Before you finish, make sure each line of the records has been retyped exactly.

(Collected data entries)
━━━

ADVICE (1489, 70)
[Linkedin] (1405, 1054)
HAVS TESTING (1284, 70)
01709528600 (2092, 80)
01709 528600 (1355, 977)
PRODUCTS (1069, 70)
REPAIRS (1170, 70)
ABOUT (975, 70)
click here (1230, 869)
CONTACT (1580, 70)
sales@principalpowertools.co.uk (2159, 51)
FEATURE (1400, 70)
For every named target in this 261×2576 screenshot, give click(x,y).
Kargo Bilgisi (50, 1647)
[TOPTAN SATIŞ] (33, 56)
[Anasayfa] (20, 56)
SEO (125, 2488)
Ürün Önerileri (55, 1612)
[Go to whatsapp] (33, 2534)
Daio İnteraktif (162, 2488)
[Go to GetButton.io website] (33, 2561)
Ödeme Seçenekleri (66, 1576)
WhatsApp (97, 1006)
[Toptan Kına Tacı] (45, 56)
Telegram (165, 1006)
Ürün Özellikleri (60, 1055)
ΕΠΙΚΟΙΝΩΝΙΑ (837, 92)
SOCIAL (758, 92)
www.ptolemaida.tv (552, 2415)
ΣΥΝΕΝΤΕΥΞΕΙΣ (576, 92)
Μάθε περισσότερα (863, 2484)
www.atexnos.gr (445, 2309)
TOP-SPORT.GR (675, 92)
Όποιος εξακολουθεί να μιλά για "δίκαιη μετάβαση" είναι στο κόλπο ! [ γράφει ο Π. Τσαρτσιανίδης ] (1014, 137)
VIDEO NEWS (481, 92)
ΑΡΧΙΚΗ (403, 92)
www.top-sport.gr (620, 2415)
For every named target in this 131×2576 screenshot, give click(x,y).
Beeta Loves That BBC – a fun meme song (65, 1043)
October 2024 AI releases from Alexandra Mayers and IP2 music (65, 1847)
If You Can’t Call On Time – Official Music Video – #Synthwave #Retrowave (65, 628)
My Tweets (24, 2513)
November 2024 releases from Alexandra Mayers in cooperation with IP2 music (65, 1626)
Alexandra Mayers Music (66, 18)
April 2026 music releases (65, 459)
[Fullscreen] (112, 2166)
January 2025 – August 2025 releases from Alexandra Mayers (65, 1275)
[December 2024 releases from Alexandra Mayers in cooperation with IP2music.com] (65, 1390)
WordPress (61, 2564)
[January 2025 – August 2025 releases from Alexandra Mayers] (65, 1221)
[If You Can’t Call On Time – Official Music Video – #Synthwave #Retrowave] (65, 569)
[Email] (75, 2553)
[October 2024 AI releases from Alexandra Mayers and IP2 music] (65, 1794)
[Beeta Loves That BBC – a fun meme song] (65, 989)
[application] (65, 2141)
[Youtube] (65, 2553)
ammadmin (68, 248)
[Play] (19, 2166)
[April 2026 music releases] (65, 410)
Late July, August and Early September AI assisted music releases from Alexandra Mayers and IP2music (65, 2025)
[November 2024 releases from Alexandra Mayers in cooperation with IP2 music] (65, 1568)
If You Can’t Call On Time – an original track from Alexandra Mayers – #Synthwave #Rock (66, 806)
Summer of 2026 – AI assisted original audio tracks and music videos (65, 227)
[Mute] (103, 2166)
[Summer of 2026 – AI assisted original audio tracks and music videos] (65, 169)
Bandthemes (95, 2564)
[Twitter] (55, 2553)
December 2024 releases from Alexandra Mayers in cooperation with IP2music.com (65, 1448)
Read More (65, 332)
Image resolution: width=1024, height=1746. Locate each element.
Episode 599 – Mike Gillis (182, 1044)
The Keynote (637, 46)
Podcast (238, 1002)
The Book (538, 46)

━━━

* ANSWER TO THE EXERCISE
ADVICE (1489, 70)
[Linkedin] (1405, 1054)
HAVS TESTING (1284, 70)
01709528600 (2092, 80)
01709 528600 (1355, 977)
PRODUCTS (1069, 70)
REPAIRS (1170, 70)
ABOUT (975, 70)
click here (1230, 869)
CONTACT (1580, 70)
sales@principalpowertools.co.uk (2159, 51)
FEATURE (1400, 70)
For every named target in this 261×2576 screenshot, give click(x,y).
Kargo Bilgisi (50, 1647)
[TOPTAN SATIŞ] (33, 56)
[Anasayfa] (20, 56)
SEO (125, 2488)
Ürün Önerileri (55, 1612)
[Go to whatsapp] (33, 2534)
Daio İnteraktif (162, 2488)
[Go to GetButton.io website] (33, 2561)
Ödeme Seçenekleri (66, 1576)
WhatsApp (97, 1006)
[Toptan Kına Tacı] (45, 56)
Telegram (165, 1006)
Ürün Özellikleri (60, 1055)
ΕΠΙΚΟΙΝΩΝΙΑ (837, 92)
SOCIAL (758, 92)
www.ptolemaida.tv (552, 2415)
ΣΥΝΕΝΤΕΥΞΕΙΣ (576, 92)
Μάθε περισσότερα (863, 2484)
www.atexnos.gr (445, 2309)
TOP-SPORT.GR (675, 92)
Όποιος εξακολουθεί να μιλά για "δίκαιη μετάβαση" είναι στο κόλπο ! [ γράφει ο Π. Τσαρτσιανίδης ] (1014, 137)
VIDEO NEWS (481, 92)
ΑΡΧΙΚΗ (403, 92)
www.top-sport.gr (620, 2415)
For every named target in this 131×2576 screenshot, give click(x,y).
Beeta Loves That BBC – a fun meme song (65, 1043)
October 2024 AI releases from Alexandra Mayers and IP2 music (65, 1847)
If You Can’t Call On Time – Official Music Video – #Synthwave #Retrowave (65, 628)
My Tweets (24, 2513)
November 2024 releases from Alexandra Mayers in cooperation with IP2 music (65, 1626)
Alexandra Mayers Music (66, 18)
April 2026 music releases (65, 459)
[Fullscreen] (112, 2166)
January 2025 – August 2025 releases from Alexandra Mayers (65, 1275)
[December 2024 releases from Alexandra Mayers in cooperation with IP2music.com] (65, 1390)
WordPress (61, 2564)
[January 2025 – August 2025 releases from Alexandra Mayers] (65, 1221)
[If You Can’t Call On Time – Official Music Video – #Synthwave #Retrowave] (65, 569)
[Email] (75, 2553)
[October 2024 AI releases from Alexandra Mayers and IP2 music] (65, 1794)
[Beeta Loves That BBC – a fun meme song] (65, 989)
[application] (65, 2141)
[Youtube] (65, 2553)
ammadmin (68, 248)
[Play] (19, 2166)
[April 2026 music releases] (65, 410)
Late July, August and Early September AI assisted music releases from Alexandra Mayers and IP2music (65, 2025)
[November 2024 releases from Alexandra Mayers in cooperation with IP2 music] (65, 1568)
If You Can’t Call On Time – an original track from Alexandra Mayers – #Synthwave #Rock (66, 806)
Summer of 2026 – AI assisted original audio tracks and music videos (65, 227)
[Mute] (103, 2166)
[Summer of 2026 – AI assisted original audio tracks and music videos] (65, 169)
Bandthemes (95, 2564)
[Twitter] (55, 2553)
December 2024 releases from Alexandra Mayers in cooperation with IP2music.com (65, 1448)
Read More (65, 332)
Image resolution: width=1024, height=1746. Locate each element.
Episode 599 – Mike Gillis (182, 1044)
The Keynote (637, 46)
Podcast (238, 1002)
The Book (538, 46)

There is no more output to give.